Canadian Mennonite
Volume 10, No. 18
September 18, 2006


Facing up to our changing country

The country around us is going through major changes in age, childbearing and immigration. Within the next decade Canada is going to become a country with fewer children, more seniors and a much larger percentage of immigrants from non-European backgrounds.

If it seems like there are fewer children up front at your congregation, one reason is there really are fewer children around, period—and there will be even less in future years if you aren’t living in Toronto, Montreal, Vancouver or in northern Canada. On the other hand, there are also a growing group of people in their 50s and 60s in our churches that are healthier, wealthier and more educated than their parents were a generation ago.

“By 2015, the number of elderly [65 or older] will outnumber the number of children [those under 15]. This is unprecedented in Canadian history,” said Hilda Hildebrand of Bethel Mennonite Church, Winnipeg, at a seminar she presented on demographic trends at the recent MC Canada national assembly. “If we are not careful, we are on the way to being a seniors support centre.”

Overall, Canada’s birth rate is now 1.5 children per woman, well below the 2.1 replacement rate to keep the population from shrinking. We have now been at less than the replacement rate for more than 30 years and birth rates are particularly low among families of European descent. About two-thirds of our total population growth is now due to immigration.

Further, without taking anything away from the importance of seeking to bring all those around us into our faith communities, the raising up of children within the church has a huge impact on who is there to carry on the work of the kingdom in the following generation. For example, Canadian sociologist Reginald Bibby points out that most of the growth of non-Christian faiths in Canada is due to immigration and higher birth rates among those already of these faiths, not because of conversions.

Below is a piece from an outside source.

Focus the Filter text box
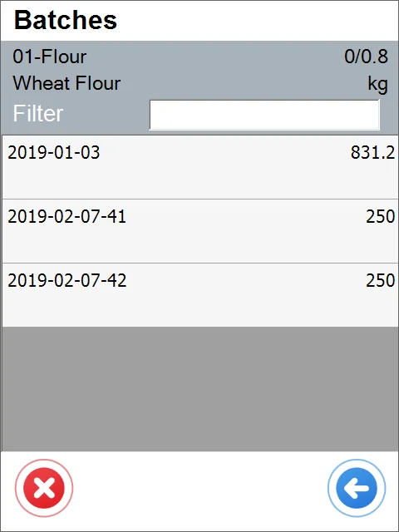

A hard truth is that the number of Mennonites in Canada dropped from 208,000 in 1991 to 191,500 in 2001, a decrease of 16,500 (or 8 percent) in 10 years. I wasn’t able to find any figures on the birth rate among Mennonites specifically, but our overall demographic makeup matches the parts of Canadian society that are dropping in numbers the fastest due to low birth rates. Urbanization is also having its effect on many Mennonite churches. At a basic level, our churches’ ability to draw more people—whether from internal or external growth—into our faith communities depends on people being “there” in the first place.

Hildebrand stated that two tasks the church must succeed at in the future were unloosing the gifts and skills of its growing group of seniors and attracting immigrants.

As of 2001, just 2 percent of Canadian Mennonites were from a visible minority (for example, of Asian, African, Arab or Latin American origin). We need to understand the cultures of, and be effective in ministry to, Canadian newcomers, especially the largest current group that is from China. In the future, Chinese migration looks likely to slow, as India and Africa become the primary sources of immigration. Looking locally, aboriginal Canadians are also growing significantly in numbers. All other groups, despite regional differences, are decreasing in size due to birth rates.

Now, faithfulness to God is not defined by birth rates or numbers, and there is much more to be said about how to keep our churches healthy in coming generations. But demographic change is something we have to look at openly.